──────── The data ────────

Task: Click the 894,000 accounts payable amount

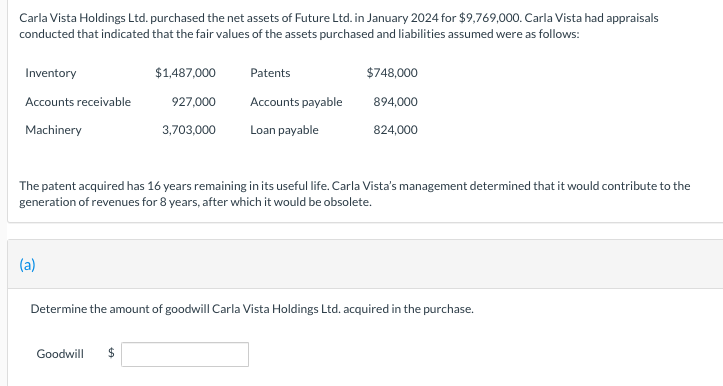Action: pyautogui.click(x=396, y=101)
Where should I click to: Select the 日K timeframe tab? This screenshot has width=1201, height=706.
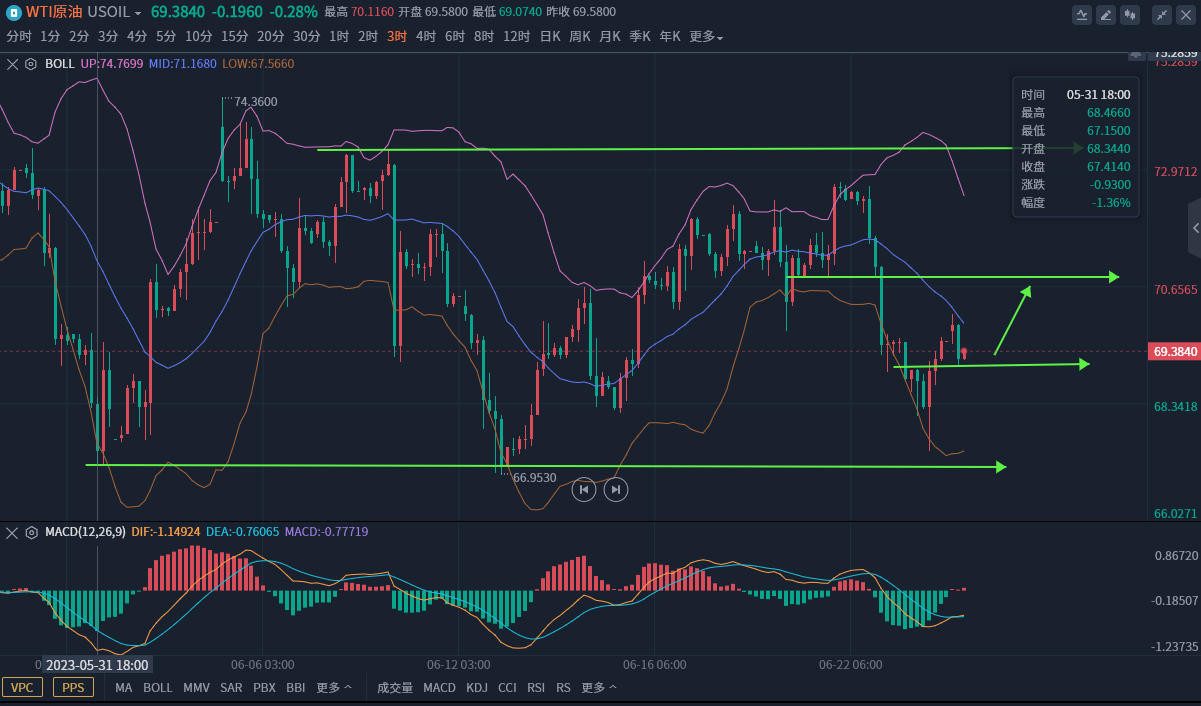point(550,37)
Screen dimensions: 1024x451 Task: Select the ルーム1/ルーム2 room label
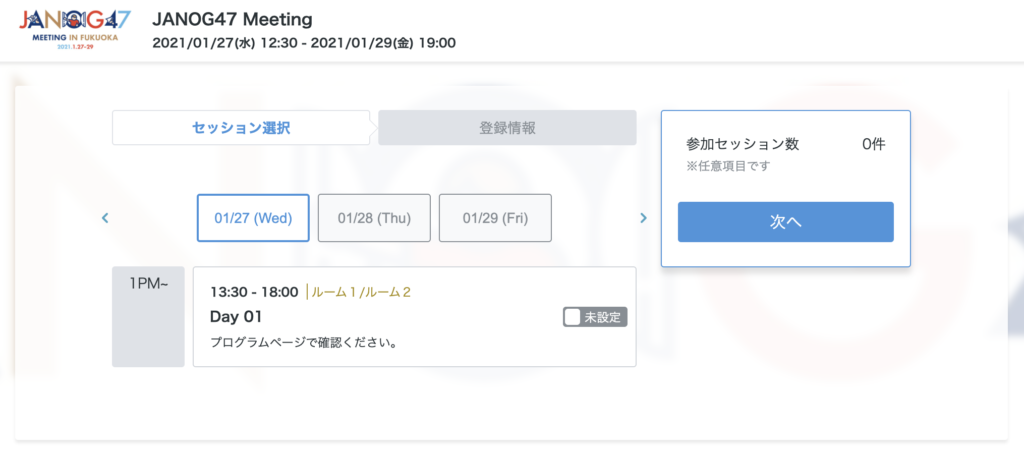tap(361, 292)
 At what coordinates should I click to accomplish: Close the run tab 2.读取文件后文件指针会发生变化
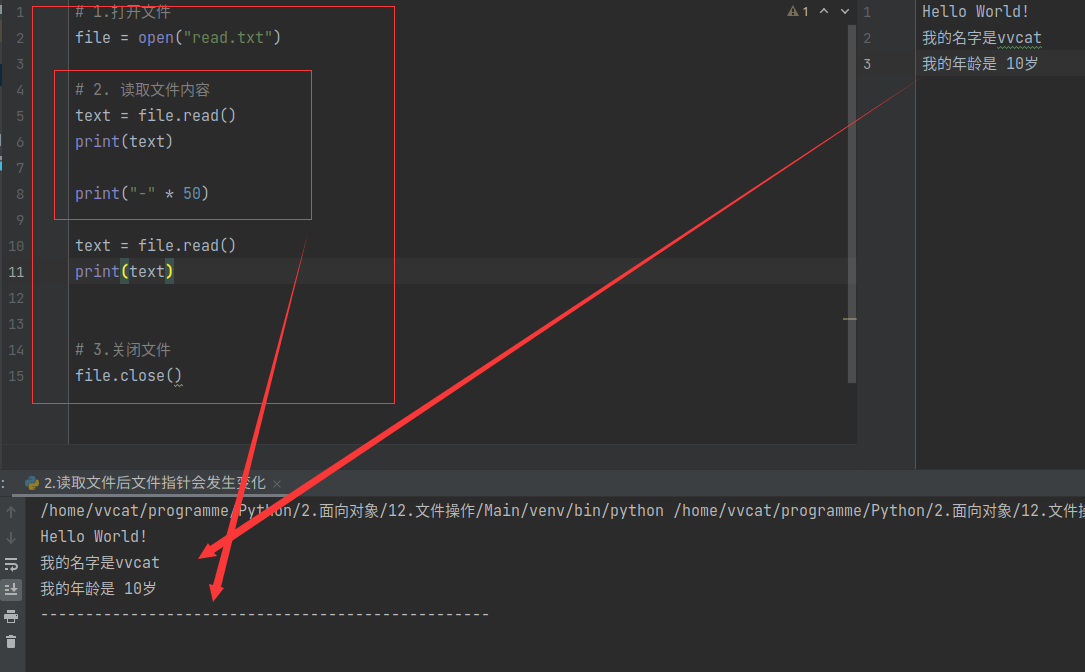tap(277, 483)
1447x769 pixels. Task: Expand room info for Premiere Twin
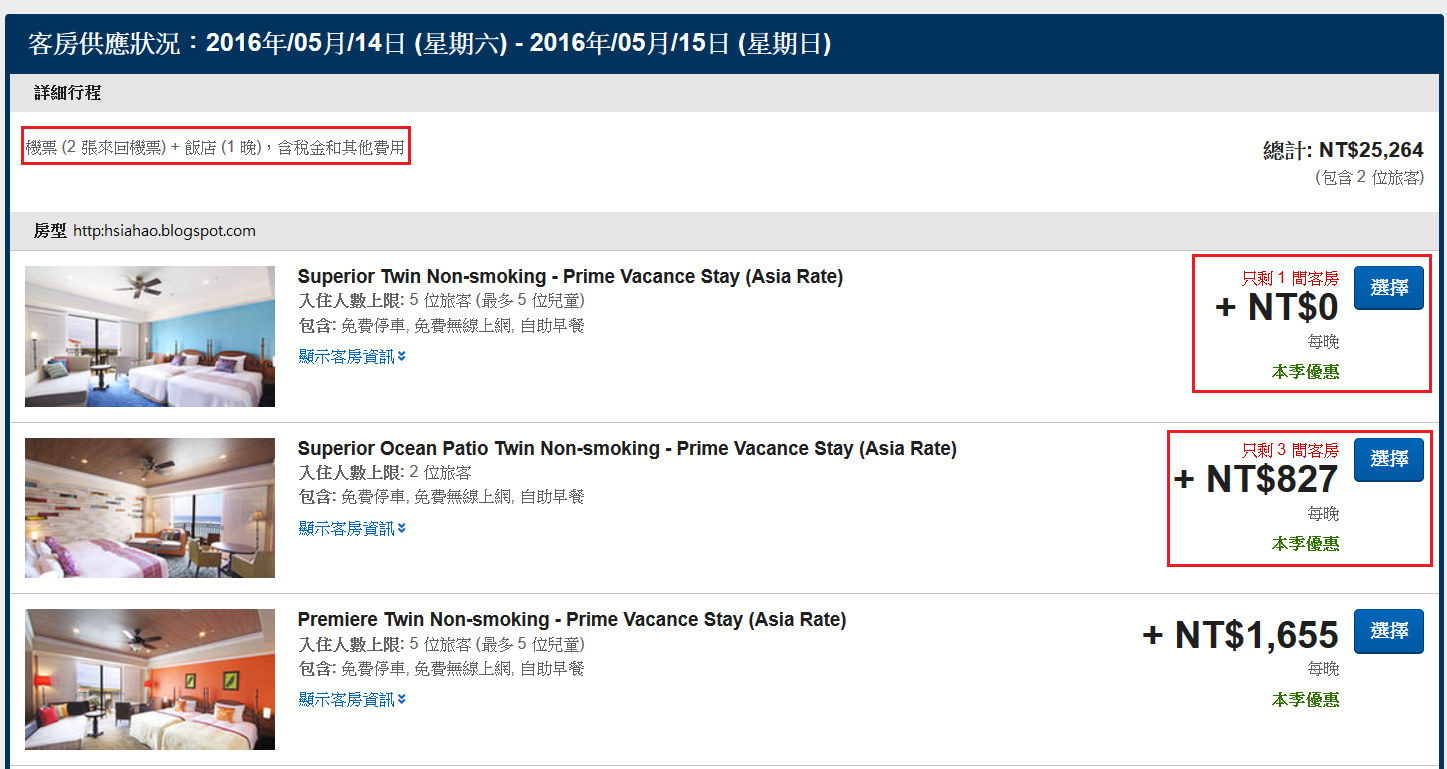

────────

▶ [What to work on]
Output all of the listing above, exactly as given, but without its pictures.

▶ [Exercise solution]
Task: Click the 894,000 accounts payable amount

Action: pyautogui.click(x=396, y=101)
Where should I click to: Select the 日K timeframe tab? This screenshot has width=1201, height=706.
point(550,37)
Screen dimensions: 1024x451 Task: Select the ルーム1/ルーム2 room label
tap(361, 292)
 At what coordinates should I click to accomplish: Close the run tab 2.读取文件后文件指针会发生变化
tap(277, 483)
1447x769 pixels. Task: Expand room info for Premiere Twin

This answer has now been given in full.